“Shocking” was the word most often used to describe the events in the courtroom this morning at Dave Martorana and Trevor Ring’s arraignment.
I’ll start at the beginning. Dave and Trevor were arrested last week after hiking up the mountain as part of our normal monitoring schedule. Because we have no way of knowing blast times, we cannot predict when we will be forced to leave– yet a trip to the top at least allows time for a few pictures before law enforcement arrives and you’re served and asked to leave. Only if you refuse can you be arrested. This was clearly laid out for us by several law enforcement officers, as shown on one of the videos posted on this site.
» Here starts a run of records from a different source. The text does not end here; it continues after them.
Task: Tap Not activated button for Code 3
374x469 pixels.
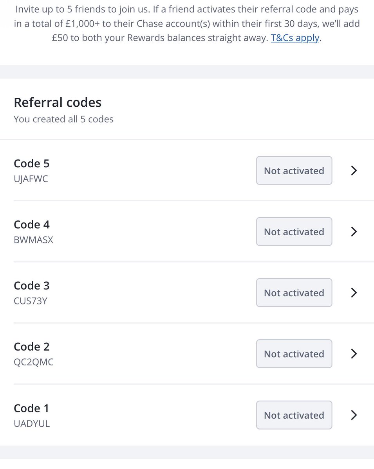Action: point(294,293)
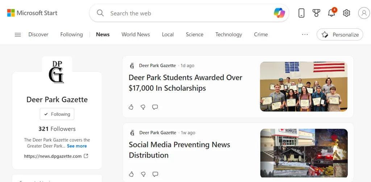Expand more categories with the ellipsis
Screen dimensions: 371x182
(305, 35)
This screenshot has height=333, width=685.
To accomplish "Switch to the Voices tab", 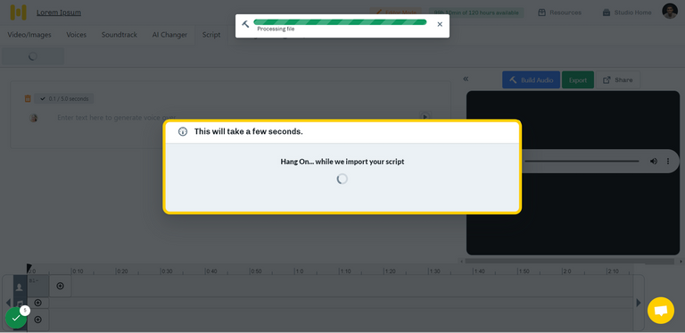I will point(77,35).
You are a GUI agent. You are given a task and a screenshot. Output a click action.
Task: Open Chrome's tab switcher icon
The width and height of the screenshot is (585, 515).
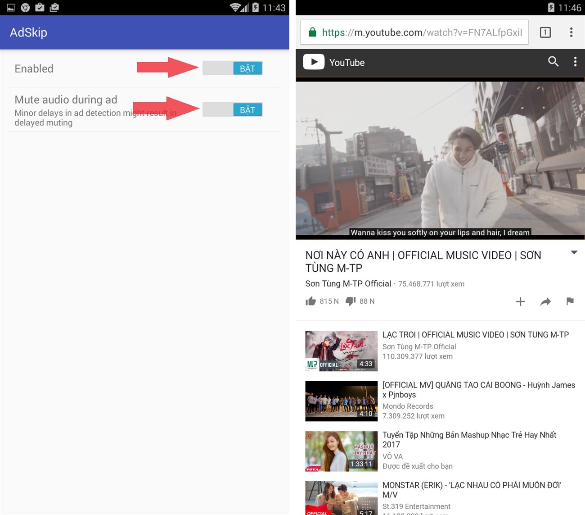(545, 32)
This time the scenario began the same as always – but then the police skipped the serving and the asking and went right to the handcuffing. In cuffs, Dave and Trevor were taken to Newport for processing, and then dumped on the street with no way to get back to their homes in Craftsbury.
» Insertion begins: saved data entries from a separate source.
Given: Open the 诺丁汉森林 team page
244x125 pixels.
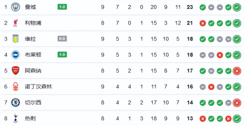Looking at the screenshot, I should (x=38, y=87).
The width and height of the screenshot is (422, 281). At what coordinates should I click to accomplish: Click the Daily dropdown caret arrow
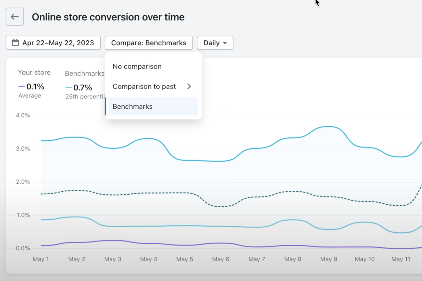point(225,43)
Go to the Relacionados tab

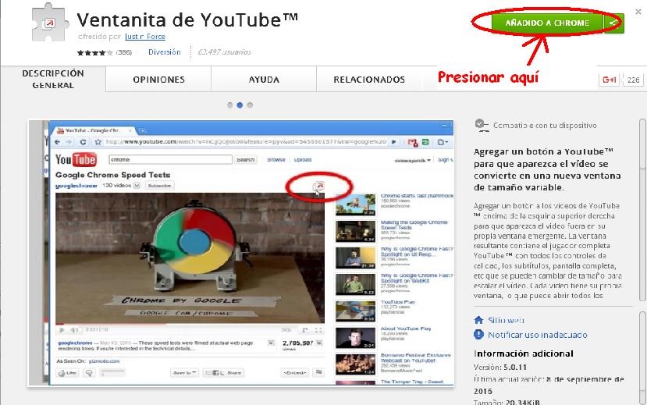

This morning was their arraignment in Newport. A party of eight supporters from the Occupier ranks joined them in the courtroom, anxiously waiting for the proceedings to begin. We had to wait awhile – the judge on duty recused himself from the case, and a new judge had to be brought in on speaker phone. Their lawyer, Kristina Michelsen, asked to have the case thrown out, as there was not probable cause to arrest them. The state’s evidence did not show that Dave and Trevor had been given notice of when the blasting would occur prior to being arrested. Secondly, Michelsen argued, the injunction states that it only applies to “agents, employees, attorneys, invitees, licensees, permittees, and all and any other persons acting in concert or participation with defendants Nelson” and the state’s evidence did not show that Dave and Trevor fell into any of those categories. This all seemed logical to us, of course – and it seemed like the judge was feeling the same. He asked the State’s Attorney if he could find anything in the injunction which would make it apply to Dave and Trevor. The State’s Attorney read for several minutes, flipping pages back and forth. “The defendants stated that they knew blasting took place on the mountain,” he said, finally. I wanted to shout: “yes, and so does everyone else in Orleans County!” but of course I couldn’t. With some more prompting from the judge, the State’s Attorney came up with another point: just the fact that they were on Nelson’s land was enough to give probable cause that they were a “permittee.” Ms. Michelsen replied that if this were the case, then the order applied to anyone who went on Nelson’s land – and the injunction doesn’t say “anyone” – instead it names specific groups. Once again, this all seemed logical. We waited for the judge to dismiss the case.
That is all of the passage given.